Siempre me quedé con las ganas de darle a aquella manivela y es que las manivelas me gustaban de manera especial, la de las aventadoras, capoladoras, carraclón y, por supuesto, aquella de la fragua.

Cuando había que avivar el fuego, a una orden de Isarría alguien empezaba a darle a la manivela y el carbón chisporroteba poniéndose rojo incandescente en un santiamén.

Allí, entre el carbón, estaba la pieza de hierro, al rojo vivo —“rusiente”, decíamos nosotros— que luego Isarría moldearía en el yunque a golpe de martillo.

Las herraduras las moldeaba él sólo, pero si se las tenía que ver con un buen tocho de hierro, entonces le ayudaban uno o dos mozos con unos martillos grandísimos que accionaban con las dos manos.

Isarría marcaba con un martillo pequeño en el tocho de hierro el punto donde debían descargar el martillazo, así una y cien veces, hasta que aquello acababa teniendo la forma que Isarría quería.

Pensaba lo fácil que debía ser para Isarría hacer una horquilla de tiragomas de hierro. Esa sí que no se rompería, como las de sarga, ni se doblaría, como las de alambre, que por gordo que lo pusieras siempre acababa torciéndose. Igual un día me atrevía y le pedía que me hiciera una.

¿Pero —qué tontería estaba pensando— cómo iba a perder el tiempo Isarría haciéndome  una horquilla de tiragomas?

Pero lo que más me gustaba era ver herrar a los mulos.

No sabría decir si era porque había muchos machos en el pueblo, o porque los tenían que herrar en una época determinada, pero recuerdo haber visto muchas tardes media docena de caballerías esperando su turno para ser herradas; un día y otro día, no vayan a creer.

Isarría sacaba una cuchilla afiladísima y empezaba a cortar los cascos de los mulos para dejar un buen asiento a las herraduras. Apoyaba la pata levantada del mulo entre sus rodillas y daba unas chincharradas[1] en el casco con aquella cuchilla que me parecía que en cualquier momento iba a llegar a la carne e iba a empezar a chorrear sangre. Sentía escalofríos con solo mirarlo.

Normalmente el amo del mulo le sujetaba la pata mientras Isarría le ponía las herraduras.

Pim, pam, pim, pam… clavos y martillazos.

Ponía los clavos de dentro a fuera, de manera que le sobresalían por el lateral del casco y el herrero, Isarría, los cortaba con una tenaza y luego los remachaba.

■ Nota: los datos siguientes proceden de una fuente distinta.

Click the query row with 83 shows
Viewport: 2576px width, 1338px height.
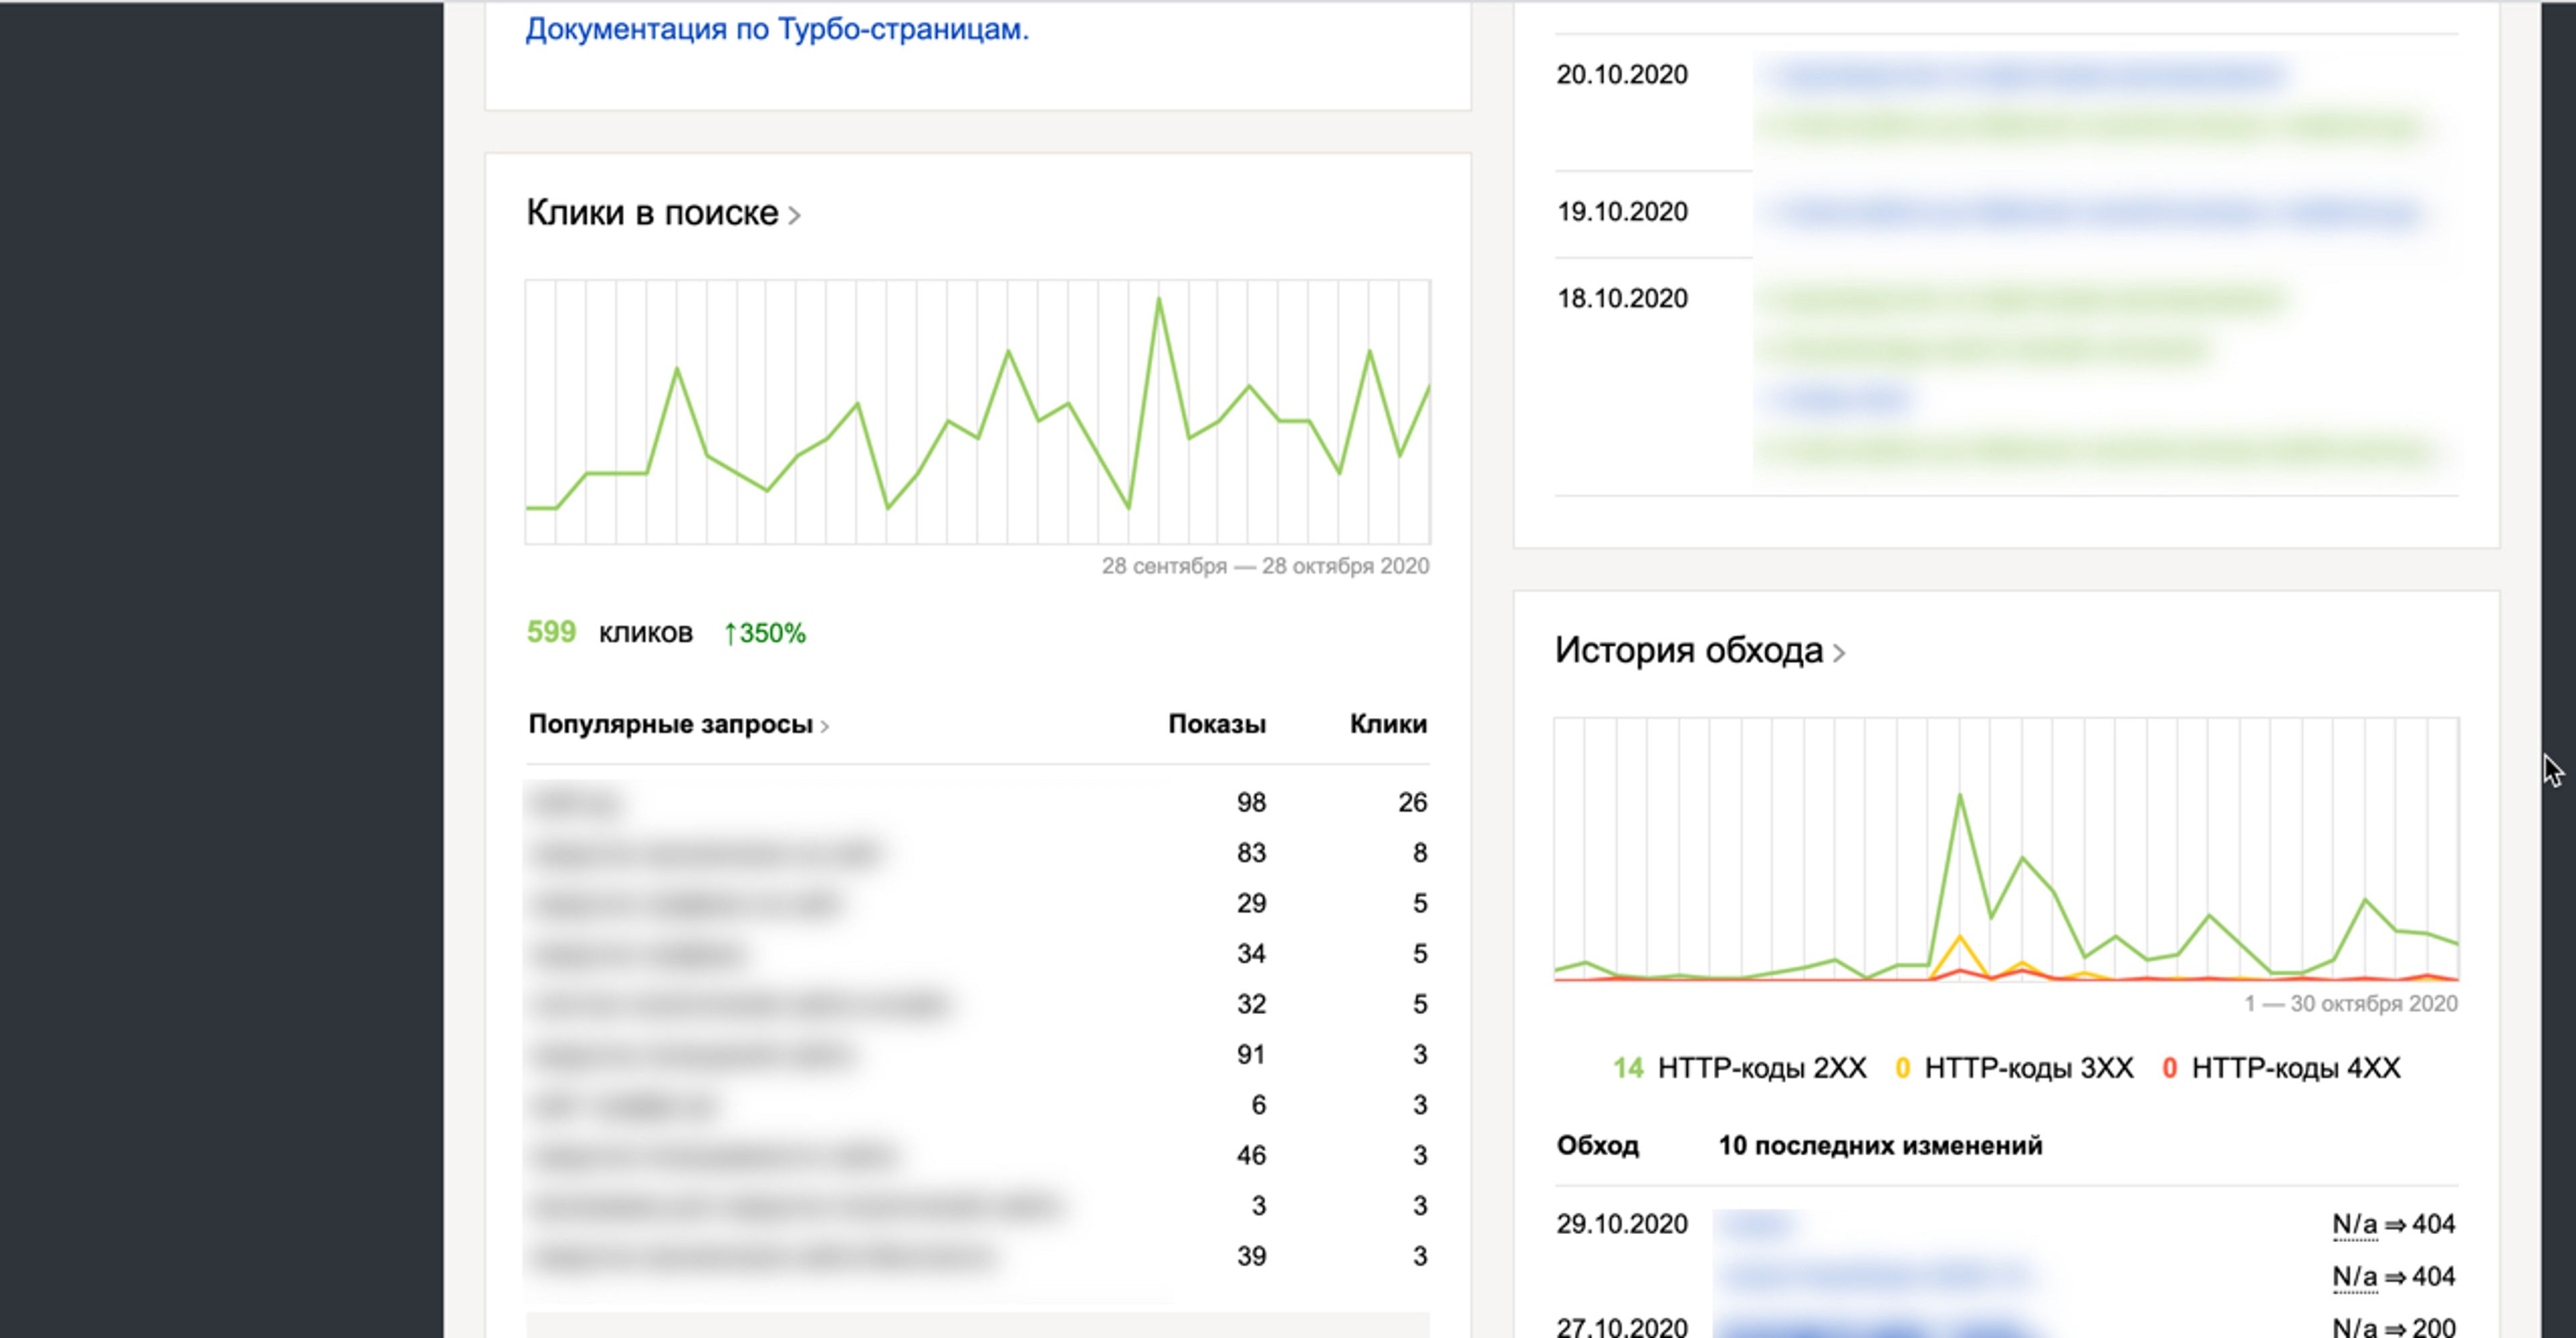704,854
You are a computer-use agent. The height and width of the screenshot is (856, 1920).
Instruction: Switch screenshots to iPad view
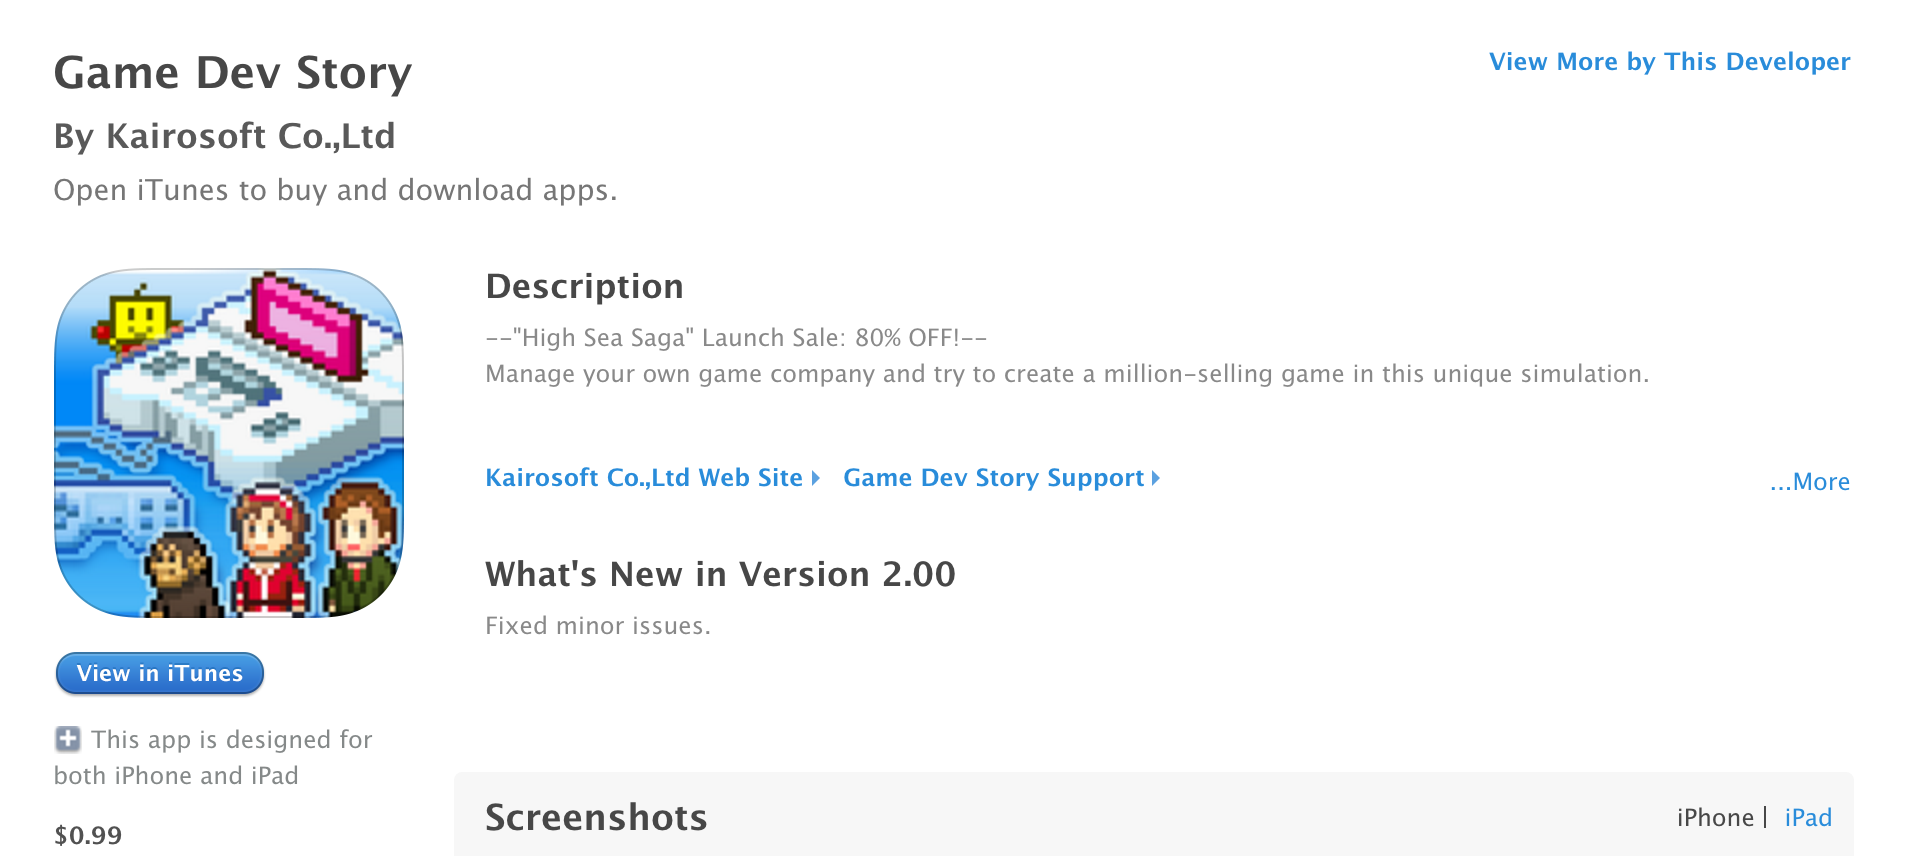click(1806, 817)
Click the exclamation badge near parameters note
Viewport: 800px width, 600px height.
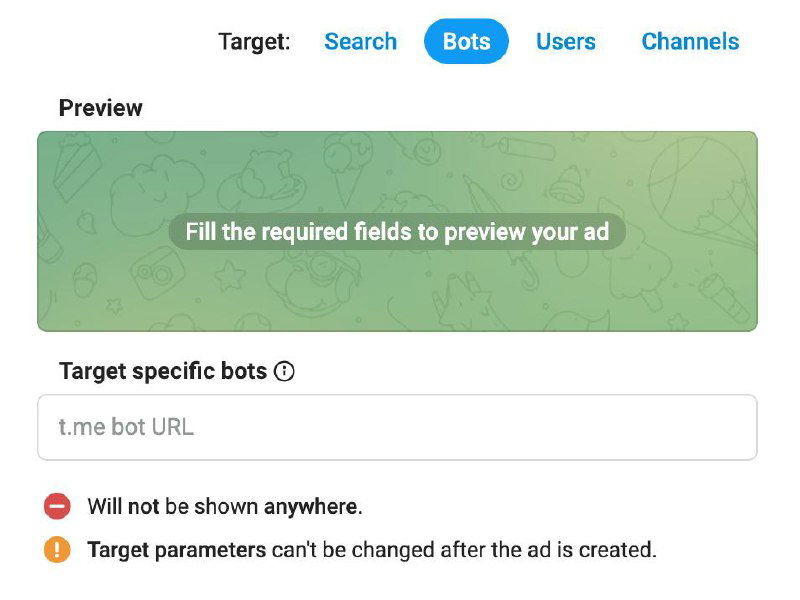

Si el mulo era guiñoso[2] o revoltoso le ponía una mordaza en el morro —creo que le llamaban el “garrote”— y lo apretaban como si fuera un torniquete y, si hacía falta, una cuerda inmovilizándole las patas para que no coceara.

No entendía por qué le hacían daño en el morro a un animal que iban a herrar, porque aquello le tenía que hacer mucho daño, pero comentaban que este dolor que los mulos sentían en el morro les hacía estar más calmados de patas, pensando más en el dolor del morro que en la molestia de las patas.

Mi padre le tenía mucho aprecio a José Isarría y siempre decía que era un gran herrero. Si mi padre lo decía sus razones tendría. Mi padre no era precisamente muy dado a las alabanzas.

Hasta la próxima.

Sed felices y procurad que también lo sean quienes os rodean.



[1] Chincharrada: Tajo grande y profundo dado con alguna herramienta cortante.